The migration system in Uruguay provides for different forms to enter the country: temporary resident, permanent resident or non-resident. In order to consider the recruitment of a foreigner for employment, the hired person should be a temporary or permanent resident. The competent authority in charge of granting (temporary or permanent) residence is the National Immigration Office.

According to national law, foreign workers have access to the same rights and obligations than national workers and employers are forced to comply with applicable labor and social security laws in force as if they were national workers. 

The law on free trade zones requires them to have at least 75% of national laboral. However, the Executive Branch may grant, and it has recently granted, exceptions to this rule when it is not possible to cover positions requiring specific qualifications.

Wage levels

Source: 2013/2014 Remuneration Survey - PWC - Note: Figures may be subject to changes due to exchange rate variations. Data from the first half of 2015. (www.pwc.com/uy).

 

Here you can find the different positions for the sectors:

  • Corporate services

  • Information Technology Services

  • Life Science services

  • Architecture and engineering services

 

Download the working guide here.

PERSONAL TAXATION FOR NATURAL PERSONS (DIRECT TAXES)

 

Natural persons who live in Uruguay are subject to the Personal Income Tax. Furthermore, natural persons pay Wealth Tax when their assets located in the country exceed the minimum non-taxable amount, established by the Executive Branch on a yearly basis.

 

Personal Income Tax (IRPF)

 

IRPF is a personal and direct tax which levies the income obtained by natural persons living in Uruguay. Residents are all natural persons staying in Uruguay for more than 183 days during a calendar year and who establish their core business or activities or have economic or vital interests in Uruguay. Payment is made on an annual basis and is liquidated - as a general rule - on December 31st of every year, without prejudice to the advances and withholdings made for different types of income. The tax is applied under a dual system whereby two types of income are taxed: 1st Category - income deriving from capital productive factor and 2nd Category - income deriving from work productive factor.

 

Category 1 comprises income derived from equity increase and return on investment, both real and movable property. This income is subject to the payment of IRPF (at rates ranging from 3% to 12%) to the extent that it is sourced, except in the case of the return on capital gains which is levied if it is from a local or foreign source.
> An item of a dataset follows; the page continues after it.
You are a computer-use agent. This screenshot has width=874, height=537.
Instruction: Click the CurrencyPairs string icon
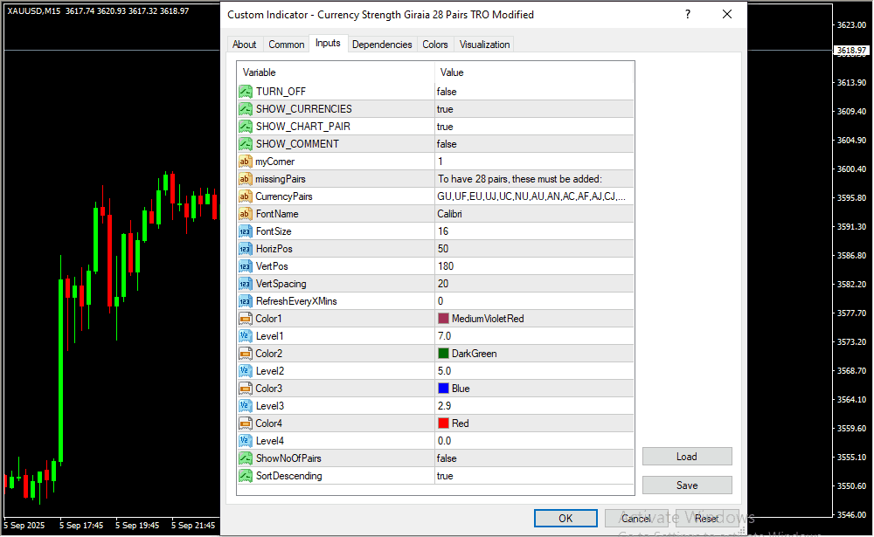click(x=246, y=196)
Taxpayers who have been taxed abroad for such return on capital gains, may offset (under the conditions established by regulation) the tax paid abroad against the IRPF generated in respect of the same income. The amount to be offset cannot exceed the portion of the aforementioned tax as calculated prior to such deduction. The 2nd Category includes income from work performed as an employee as well as work income earned by self-employed providers of personal services who do not pay IRAE.

 

Personal Wealth Tax (IP)

 

Corresponding to natural persons, families and undivided inheritance is applied on the assets in the country, net of certain debts. Only the assets established, placed or economically used in Uruguay are taxed. Natural persons pay IP at progressive rates ranging from 0.7% to 1.2%, with an individual non-taxable minimum of approximately USD 110,000, which is doubled for families. Natural persons domiciled abroad, as well as foreign legal persons, are not subject to the payment of this tax regarding the balances for exports, loans and deposits made to Uruguayan residents. The assets of natural persons, families and undivided inheritance are valued at marked to market value, with particular exceptions, mainly for real estate - the values of which are established by the government from time to time.

 

The following assets are exempted:

 

  • Shares in companies subject to the payment of this tax and shares in financial entities exclusively engaged in brokerage operations and foreign securities.

  • Public debt.

  • Natural persons’ bank deposits.

 

Deductible liabilities basically include average annual debts with local banks, and only the amount surpassing the sum of exempted assets plus the assets located abroad will be computable.